▸ TASK GOAL
Starting from the line that holds "Switch to the 小程序 tab", print each remaining line of the entries exactly, ending with the last.

▸ MATERIAL FOR THE TASK
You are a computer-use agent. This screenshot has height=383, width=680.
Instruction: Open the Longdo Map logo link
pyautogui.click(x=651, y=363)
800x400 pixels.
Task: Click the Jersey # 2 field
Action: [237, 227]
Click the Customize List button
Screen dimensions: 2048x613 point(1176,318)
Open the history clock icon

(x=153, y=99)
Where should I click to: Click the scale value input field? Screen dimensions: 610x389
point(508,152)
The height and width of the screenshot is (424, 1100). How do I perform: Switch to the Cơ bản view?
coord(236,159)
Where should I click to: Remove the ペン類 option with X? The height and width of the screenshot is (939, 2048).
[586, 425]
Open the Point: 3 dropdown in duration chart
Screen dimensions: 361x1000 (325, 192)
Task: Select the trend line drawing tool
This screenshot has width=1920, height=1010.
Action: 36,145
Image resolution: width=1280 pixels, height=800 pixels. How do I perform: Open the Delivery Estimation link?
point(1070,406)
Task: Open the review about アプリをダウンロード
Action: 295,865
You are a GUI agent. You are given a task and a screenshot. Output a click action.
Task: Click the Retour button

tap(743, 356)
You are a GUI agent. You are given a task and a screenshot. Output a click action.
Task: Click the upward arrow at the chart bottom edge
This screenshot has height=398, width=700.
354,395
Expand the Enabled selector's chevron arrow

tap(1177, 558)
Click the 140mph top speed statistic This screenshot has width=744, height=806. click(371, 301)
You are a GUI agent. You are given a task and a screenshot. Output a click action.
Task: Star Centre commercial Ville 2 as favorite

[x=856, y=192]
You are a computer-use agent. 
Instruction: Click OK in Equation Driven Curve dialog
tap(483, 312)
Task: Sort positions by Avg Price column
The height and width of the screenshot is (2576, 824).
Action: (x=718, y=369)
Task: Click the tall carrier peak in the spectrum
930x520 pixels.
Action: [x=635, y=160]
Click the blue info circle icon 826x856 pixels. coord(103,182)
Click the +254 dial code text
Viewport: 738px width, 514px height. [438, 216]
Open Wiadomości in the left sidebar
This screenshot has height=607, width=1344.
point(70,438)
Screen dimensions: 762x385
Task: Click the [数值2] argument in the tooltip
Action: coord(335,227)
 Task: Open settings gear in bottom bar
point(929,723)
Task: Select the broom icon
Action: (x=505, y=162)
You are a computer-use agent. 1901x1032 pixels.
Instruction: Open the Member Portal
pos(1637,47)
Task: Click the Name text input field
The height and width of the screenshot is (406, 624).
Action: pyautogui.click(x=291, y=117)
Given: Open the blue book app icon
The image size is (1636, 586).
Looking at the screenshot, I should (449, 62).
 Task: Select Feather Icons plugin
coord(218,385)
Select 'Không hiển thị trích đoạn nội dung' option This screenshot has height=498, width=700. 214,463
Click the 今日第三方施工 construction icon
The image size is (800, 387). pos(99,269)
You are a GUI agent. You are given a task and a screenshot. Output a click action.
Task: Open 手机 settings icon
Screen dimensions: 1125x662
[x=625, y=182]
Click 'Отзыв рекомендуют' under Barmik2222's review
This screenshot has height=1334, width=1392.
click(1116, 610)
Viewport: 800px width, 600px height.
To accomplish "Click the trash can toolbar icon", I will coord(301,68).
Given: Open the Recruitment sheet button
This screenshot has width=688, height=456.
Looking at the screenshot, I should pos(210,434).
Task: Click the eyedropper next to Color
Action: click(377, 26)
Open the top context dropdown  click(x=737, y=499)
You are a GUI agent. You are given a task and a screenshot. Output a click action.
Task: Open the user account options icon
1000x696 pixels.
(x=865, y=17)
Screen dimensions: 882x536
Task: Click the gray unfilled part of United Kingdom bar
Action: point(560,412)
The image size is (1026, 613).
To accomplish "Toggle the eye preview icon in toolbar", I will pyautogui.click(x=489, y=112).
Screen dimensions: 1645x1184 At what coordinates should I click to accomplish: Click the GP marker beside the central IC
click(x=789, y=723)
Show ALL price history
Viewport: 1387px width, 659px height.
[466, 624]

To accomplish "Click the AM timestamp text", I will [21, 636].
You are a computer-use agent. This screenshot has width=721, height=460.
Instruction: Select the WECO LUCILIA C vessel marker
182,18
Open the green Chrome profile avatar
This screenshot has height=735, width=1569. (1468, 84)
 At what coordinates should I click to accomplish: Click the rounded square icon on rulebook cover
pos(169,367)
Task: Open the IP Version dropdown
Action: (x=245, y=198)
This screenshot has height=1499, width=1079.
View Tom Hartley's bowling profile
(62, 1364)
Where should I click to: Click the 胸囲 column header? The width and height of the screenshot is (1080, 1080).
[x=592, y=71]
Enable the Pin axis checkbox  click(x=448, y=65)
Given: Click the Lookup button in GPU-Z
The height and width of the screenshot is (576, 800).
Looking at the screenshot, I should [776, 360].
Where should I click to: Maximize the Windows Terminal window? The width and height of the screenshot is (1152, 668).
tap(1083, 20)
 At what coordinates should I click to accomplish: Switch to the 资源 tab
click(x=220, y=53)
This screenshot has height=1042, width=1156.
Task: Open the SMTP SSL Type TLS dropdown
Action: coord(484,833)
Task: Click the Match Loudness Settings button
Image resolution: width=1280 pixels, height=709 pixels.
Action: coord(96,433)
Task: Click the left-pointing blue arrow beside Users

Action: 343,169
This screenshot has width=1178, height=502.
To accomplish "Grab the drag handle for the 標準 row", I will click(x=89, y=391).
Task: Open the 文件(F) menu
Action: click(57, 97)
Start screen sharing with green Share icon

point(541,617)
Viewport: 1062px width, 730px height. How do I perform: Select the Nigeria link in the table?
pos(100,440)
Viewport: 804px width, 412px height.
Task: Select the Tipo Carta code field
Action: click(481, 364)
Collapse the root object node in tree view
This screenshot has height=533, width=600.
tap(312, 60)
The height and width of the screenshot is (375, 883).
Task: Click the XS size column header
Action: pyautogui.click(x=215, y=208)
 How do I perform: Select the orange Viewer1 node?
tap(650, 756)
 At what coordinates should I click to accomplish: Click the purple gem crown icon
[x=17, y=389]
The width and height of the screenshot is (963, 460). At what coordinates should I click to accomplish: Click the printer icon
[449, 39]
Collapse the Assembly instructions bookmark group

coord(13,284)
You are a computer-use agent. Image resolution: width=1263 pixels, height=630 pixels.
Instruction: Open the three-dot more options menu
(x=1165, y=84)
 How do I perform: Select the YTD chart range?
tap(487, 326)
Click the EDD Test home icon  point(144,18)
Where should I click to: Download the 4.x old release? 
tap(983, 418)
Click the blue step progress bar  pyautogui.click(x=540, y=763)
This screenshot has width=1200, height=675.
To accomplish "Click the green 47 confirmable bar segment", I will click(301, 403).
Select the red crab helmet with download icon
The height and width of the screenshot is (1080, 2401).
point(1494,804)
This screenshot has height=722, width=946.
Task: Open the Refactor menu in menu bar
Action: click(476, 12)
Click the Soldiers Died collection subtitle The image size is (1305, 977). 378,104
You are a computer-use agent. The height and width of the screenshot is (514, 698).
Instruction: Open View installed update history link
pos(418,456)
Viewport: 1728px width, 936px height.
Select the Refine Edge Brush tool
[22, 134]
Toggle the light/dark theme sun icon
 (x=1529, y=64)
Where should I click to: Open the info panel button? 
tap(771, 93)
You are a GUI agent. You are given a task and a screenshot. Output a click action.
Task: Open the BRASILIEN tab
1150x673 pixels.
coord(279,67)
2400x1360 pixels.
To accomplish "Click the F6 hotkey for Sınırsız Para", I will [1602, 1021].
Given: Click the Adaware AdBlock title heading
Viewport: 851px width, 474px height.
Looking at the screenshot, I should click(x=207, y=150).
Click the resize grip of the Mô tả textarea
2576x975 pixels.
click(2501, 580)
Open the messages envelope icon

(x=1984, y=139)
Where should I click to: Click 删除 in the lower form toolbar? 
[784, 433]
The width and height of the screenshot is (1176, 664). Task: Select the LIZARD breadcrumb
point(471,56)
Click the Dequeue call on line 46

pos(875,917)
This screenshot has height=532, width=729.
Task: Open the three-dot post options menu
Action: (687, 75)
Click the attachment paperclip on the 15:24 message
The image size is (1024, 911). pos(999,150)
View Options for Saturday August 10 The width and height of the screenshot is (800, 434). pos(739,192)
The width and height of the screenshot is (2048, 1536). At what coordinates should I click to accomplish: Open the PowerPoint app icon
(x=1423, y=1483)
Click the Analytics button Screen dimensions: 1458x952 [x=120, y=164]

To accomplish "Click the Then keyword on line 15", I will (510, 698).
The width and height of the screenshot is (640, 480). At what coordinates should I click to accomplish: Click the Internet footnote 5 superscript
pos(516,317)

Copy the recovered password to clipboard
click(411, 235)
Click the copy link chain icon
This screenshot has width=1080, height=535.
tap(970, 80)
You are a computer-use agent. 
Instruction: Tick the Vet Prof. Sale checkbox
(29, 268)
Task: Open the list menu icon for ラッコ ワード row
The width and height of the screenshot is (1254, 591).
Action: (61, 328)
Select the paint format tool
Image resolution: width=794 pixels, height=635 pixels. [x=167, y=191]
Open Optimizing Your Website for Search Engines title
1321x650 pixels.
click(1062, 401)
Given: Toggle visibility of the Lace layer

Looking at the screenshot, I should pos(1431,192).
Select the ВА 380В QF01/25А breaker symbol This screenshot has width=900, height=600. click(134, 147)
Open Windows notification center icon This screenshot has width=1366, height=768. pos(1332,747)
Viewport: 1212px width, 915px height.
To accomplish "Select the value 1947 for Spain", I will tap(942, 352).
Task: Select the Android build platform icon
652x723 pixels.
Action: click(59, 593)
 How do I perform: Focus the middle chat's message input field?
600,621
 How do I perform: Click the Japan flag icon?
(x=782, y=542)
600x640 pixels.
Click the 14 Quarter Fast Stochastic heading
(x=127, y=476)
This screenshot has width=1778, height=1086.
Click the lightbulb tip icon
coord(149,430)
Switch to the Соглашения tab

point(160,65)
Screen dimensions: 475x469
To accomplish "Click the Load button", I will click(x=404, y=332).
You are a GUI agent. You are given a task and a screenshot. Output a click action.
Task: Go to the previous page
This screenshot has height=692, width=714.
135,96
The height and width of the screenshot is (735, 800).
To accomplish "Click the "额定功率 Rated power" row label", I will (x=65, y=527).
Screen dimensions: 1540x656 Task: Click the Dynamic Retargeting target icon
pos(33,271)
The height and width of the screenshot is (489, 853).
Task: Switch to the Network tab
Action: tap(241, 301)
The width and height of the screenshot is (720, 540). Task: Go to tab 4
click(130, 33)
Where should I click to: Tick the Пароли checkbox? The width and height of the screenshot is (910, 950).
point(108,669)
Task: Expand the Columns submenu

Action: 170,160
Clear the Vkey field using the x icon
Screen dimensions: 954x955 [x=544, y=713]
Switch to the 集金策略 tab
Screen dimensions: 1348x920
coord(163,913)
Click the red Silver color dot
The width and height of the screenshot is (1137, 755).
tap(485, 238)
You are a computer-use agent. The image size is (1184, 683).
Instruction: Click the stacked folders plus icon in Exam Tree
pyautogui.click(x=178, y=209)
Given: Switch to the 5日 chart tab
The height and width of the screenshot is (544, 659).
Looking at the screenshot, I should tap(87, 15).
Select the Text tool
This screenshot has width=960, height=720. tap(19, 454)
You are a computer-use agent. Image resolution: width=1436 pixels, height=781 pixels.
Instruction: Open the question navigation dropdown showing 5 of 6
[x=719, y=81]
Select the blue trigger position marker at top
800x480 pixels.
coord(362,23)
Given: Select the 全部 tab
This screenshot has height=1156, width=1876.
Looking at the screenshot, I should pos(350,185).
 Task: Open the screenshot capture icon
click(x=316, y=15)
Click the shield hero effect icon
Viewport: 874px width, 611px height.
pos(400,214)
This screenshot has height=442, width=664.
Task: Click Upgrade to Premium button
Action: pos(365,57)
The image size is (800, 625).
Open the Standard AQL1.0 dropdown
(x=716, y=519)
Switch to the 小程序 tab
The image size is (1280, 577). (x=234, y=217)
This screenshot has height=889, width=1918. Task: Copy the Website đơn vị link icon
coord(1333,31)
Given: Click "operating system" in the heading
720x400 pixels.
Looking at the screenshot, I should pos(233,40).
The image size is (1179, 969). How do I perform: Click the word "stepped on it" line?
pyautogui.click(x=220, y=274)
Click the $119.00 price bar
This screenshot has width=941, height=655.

▸ WRITTEN RESPONSE
Switch to the 小程序 tab
The image size is (1280, 577). (x=234, y=217)
This screenshot has height=889, width=1918. Task: Copy the Website đơn vị link icon
coord(1333,31)
Given: Click "operating system" in the heading
720x400 pixels.
Looking at the screenshot, I should pos(233,40).
The image size is (1179, 969). How do I perform: Click the word "stepped on it" line?
pyautogui.click(x=220, y=274)
Click the $119.00 price bar
This screenshot has width=941, height=655.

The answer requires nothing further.